=== 文档正文 ===

此外,约出于元代的《许真君仙传》记载:“洞真胡天师名惠超,字拔俗,不知何代人。居豫章西山洪井,真君授以三元九纪之道。唐长安三年二月望冲升,今龙兴玄妙观是其伐樟树精去处。”[20]元代黄元吉等编撰的《净明忠孝全书》则将胡慧超尊奉为净明法师。卷一《净明道师旌阳许真君传》中有这样的记载:“凡真君所遗物,皆有神守护,不可触犯……丹井旧有神龙出没,后胡洞真以符石,镇之铁柱。唐严譔作州牧,心颇不信,尝令发掘,俄迅雷烈风,江波泛溢,城郭震动,譔惧叩头悔谢,久而后止。”[21]出于唐代的《孝道吴许二真君传》记载了许真君潭州斩龙,“其龙血入地,从地涌出变为一铁柱”[22],唐末五代杜光庭《道教灵验记》卷二《宫观灵验》载《洪州铁柱验》[23]、宋代张君房《云笈七签》卷一一七《严譔掘洪州铁柱验》[24]中所载的许真君所铸的洪州铁柱,被改造为胡慧超镇丹井的铁柱。

=== 提供材料 ===

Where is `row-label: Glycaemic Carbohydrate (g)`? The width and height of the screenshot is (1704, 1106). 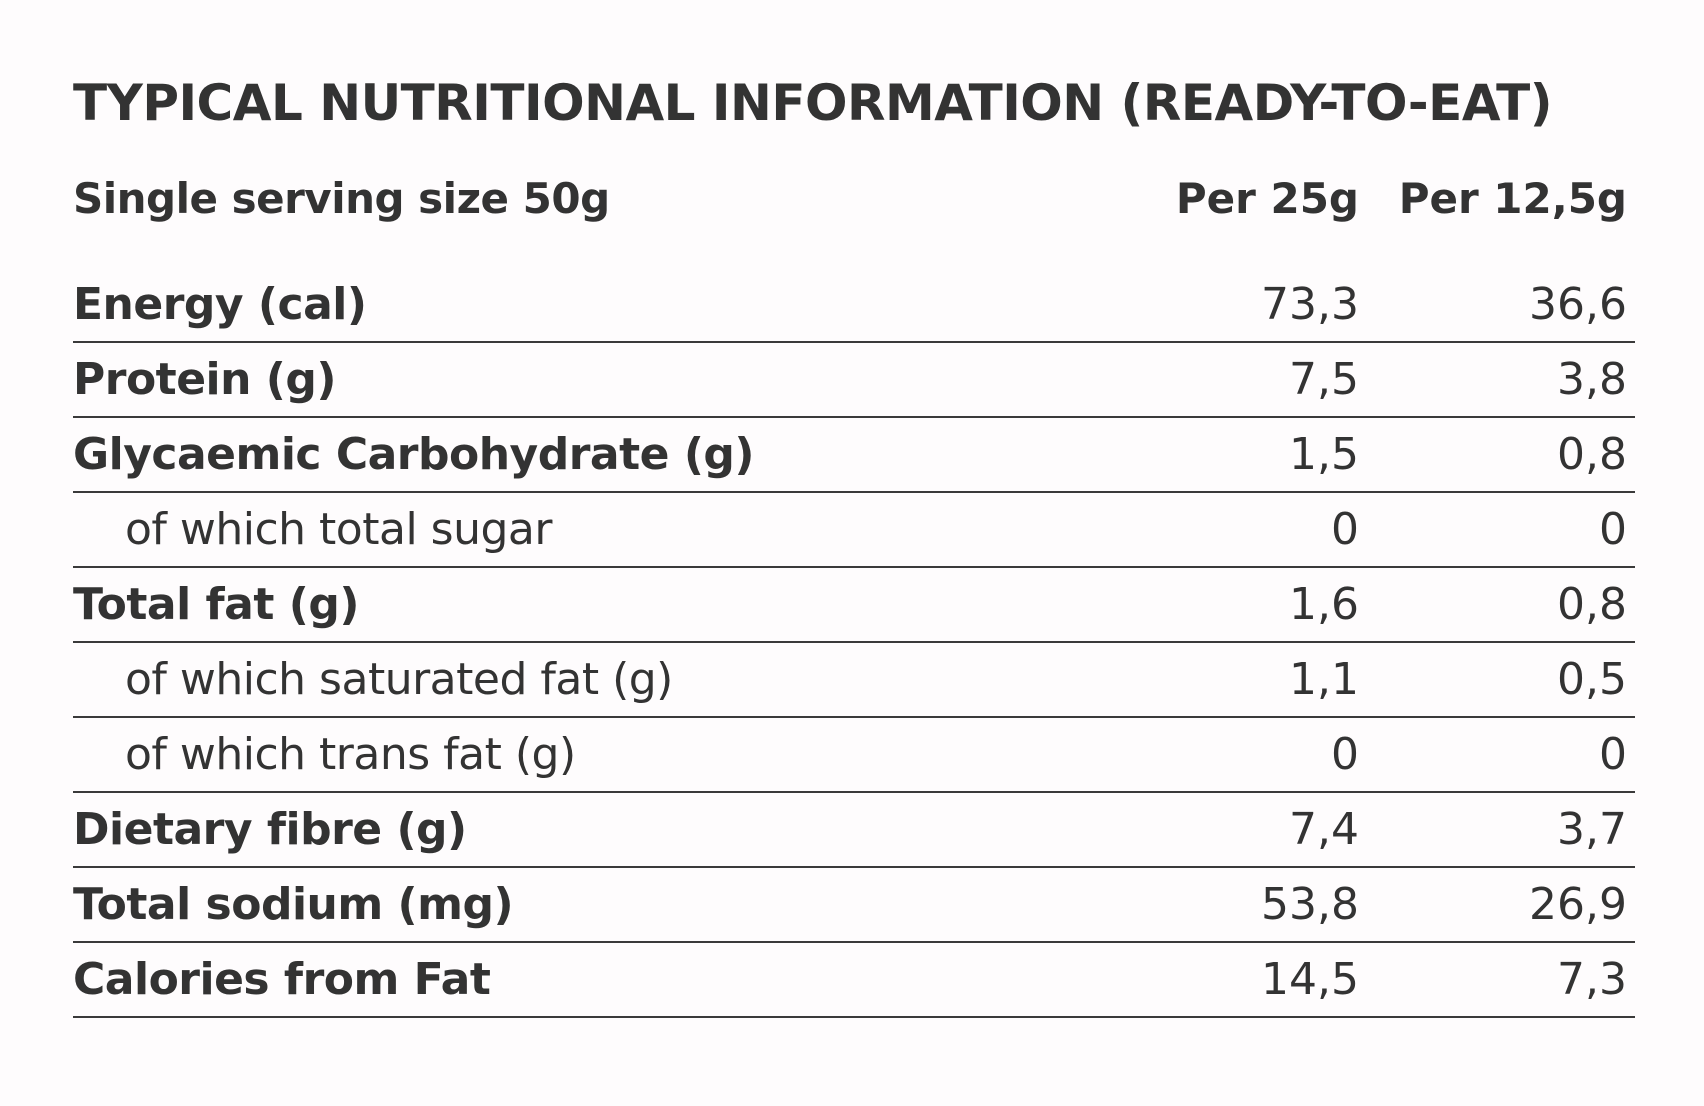 row-label: Glycaemic Carbohydrate (g) is located at coordinates (414, 454).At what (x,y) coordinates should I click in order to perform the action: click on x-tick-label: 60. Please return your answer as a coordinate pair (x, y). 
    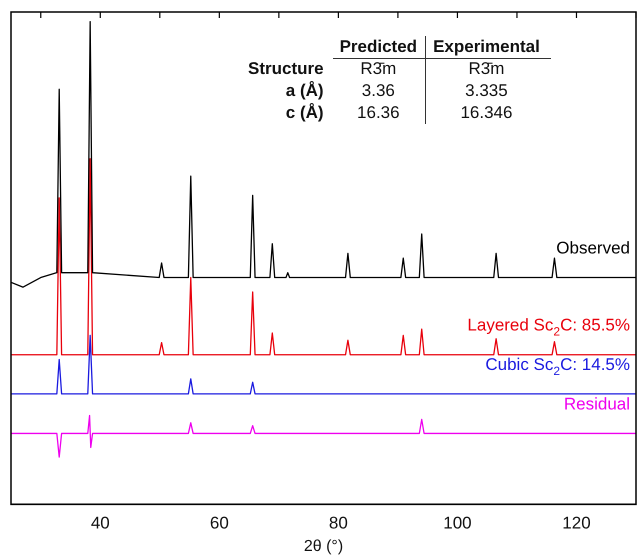
    Looking at the image, I should click on (220, 522).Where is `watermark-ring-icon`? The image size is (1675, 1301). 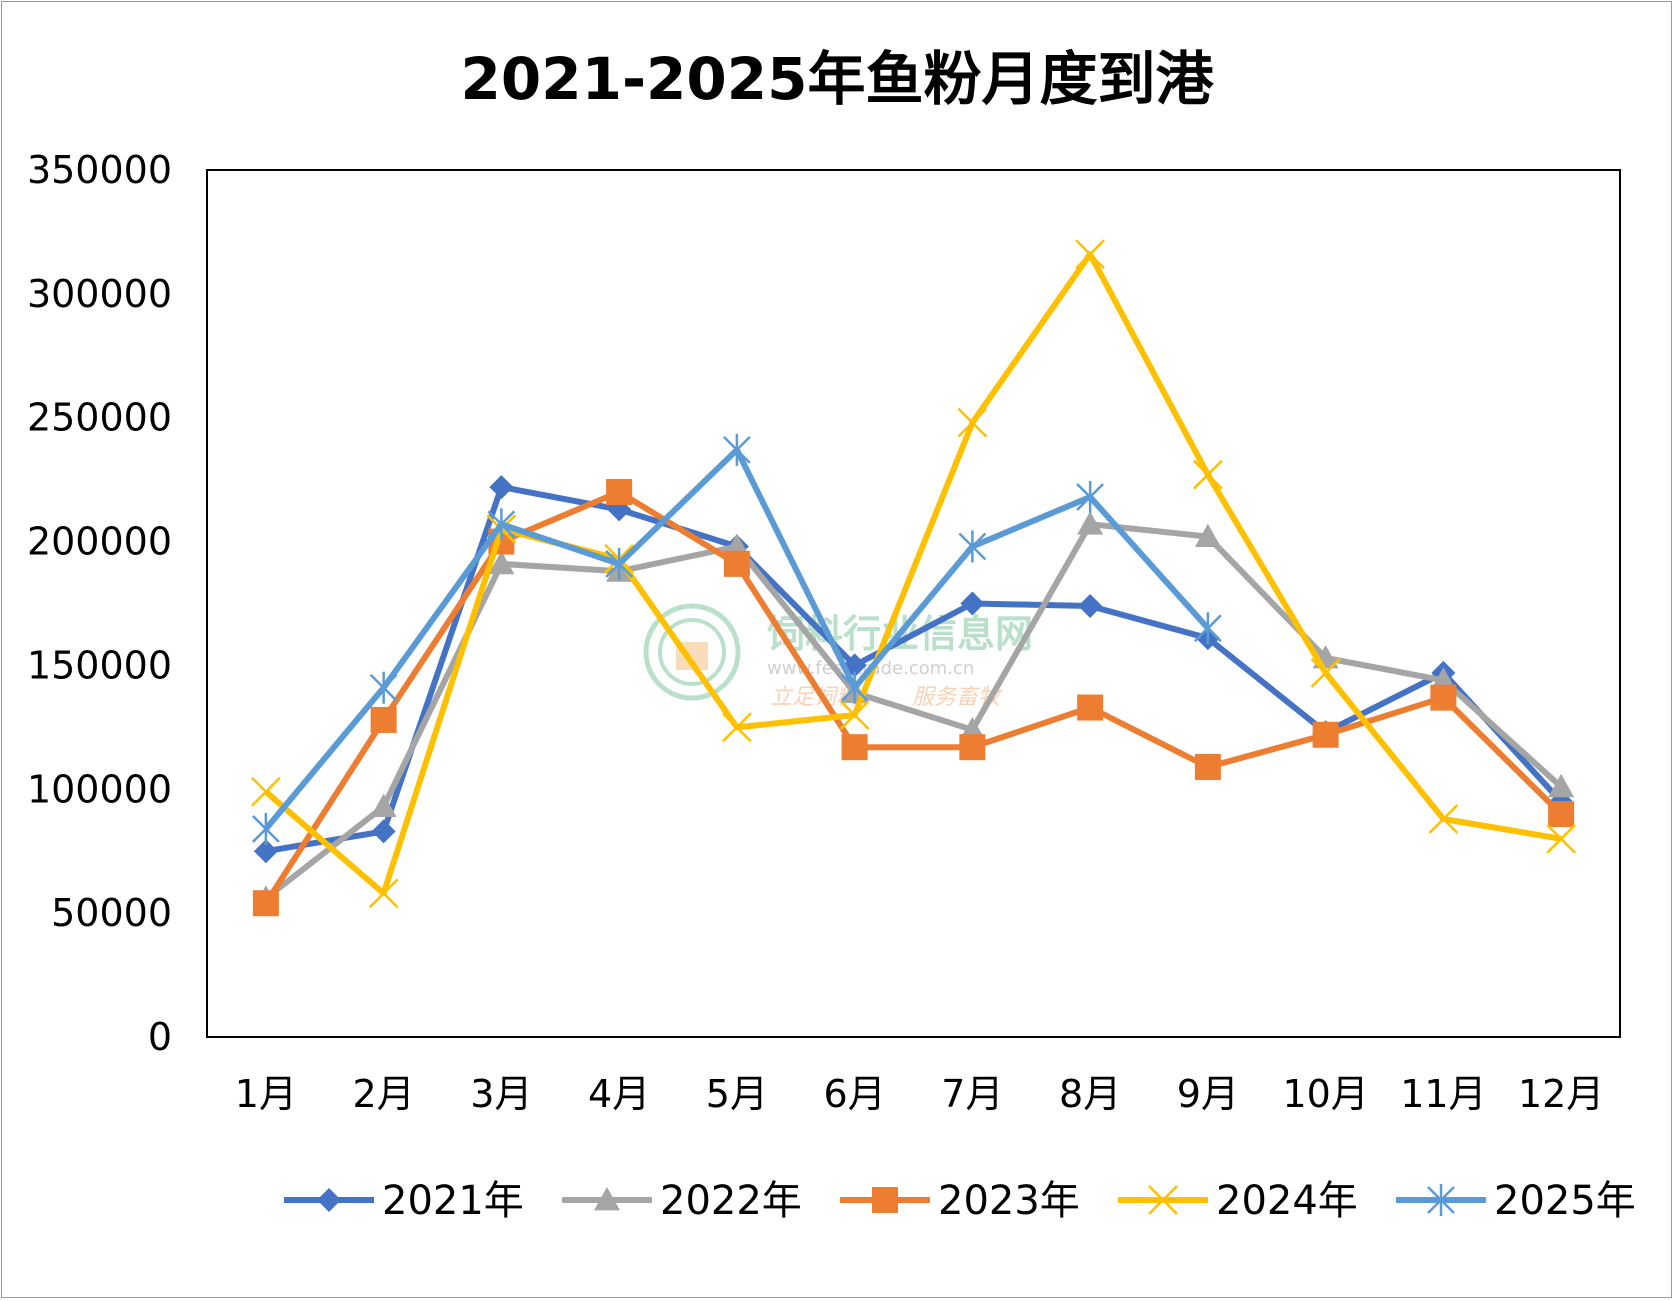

===

**任务**
a. 请把文档正文中以“此外,约出于元代的《许真君仙传》记载”开头的段落改写成要点列表，保留其主要事实。
b. 请将文档正文中的这句话译成英文：“元代黄元吉等编撰的《净明忠孝全书》则将胡慧超尊奉为净明法师。”
c. 据文档正文，《许真君仙传》称胡惠超于何时冲升？

**答案**
a.
- 约出于元代的《许真君仙传》记载：洞真胡天师名惠超，字拔俗，不知是何代人。他居于豫章西山洪井，许真君传授他三元九纪之道。他于唐长安三年二月望冲升。今龙兴玄妙观是他伐樟树精的地方。
- 元代黄元吉等编撰的《净明忠孝全书》将胡慧超尊奉为净明法师。
- 该书卷一《净明道师旌阳许真君传》记载：真君所遗之物都有神守护，不可触犯。丹井旧有神龙出没，后来胡洞真用符石将其镇于铁柱。唐代严譔任州牧时不信此事，命人发掘。随即迅雷烈风大作，江波泛溢，城郭震动。严譔惧而叩头悔谢，许久之后才平息。
- 唐代的《孝道吴许二真君传》记载许真君潭州斩龙，龙血入地，从地中涌出，化为一根铁柱。
- 唐末五代杜光庭《道教灵验记》卷二《宫观灵验》所载《洪州铁柱验》，以及宋代张君房《云笈七签》卷一一七《严譔掘洪州铁柱验》，都记载了许真君所铸的洪州铁柱。这根铁柱后来被改造为胡慧超镇丹井的铁柱。

b. The Jingming zhongxiao quanshu (Complete Book of Jingming Loyalty and Filial Piety), compiled by Huang Yuanji and others in the Yuan dynasty, reveres Hu Huichao as a Jingming master.

c. 唐长安三年二月望。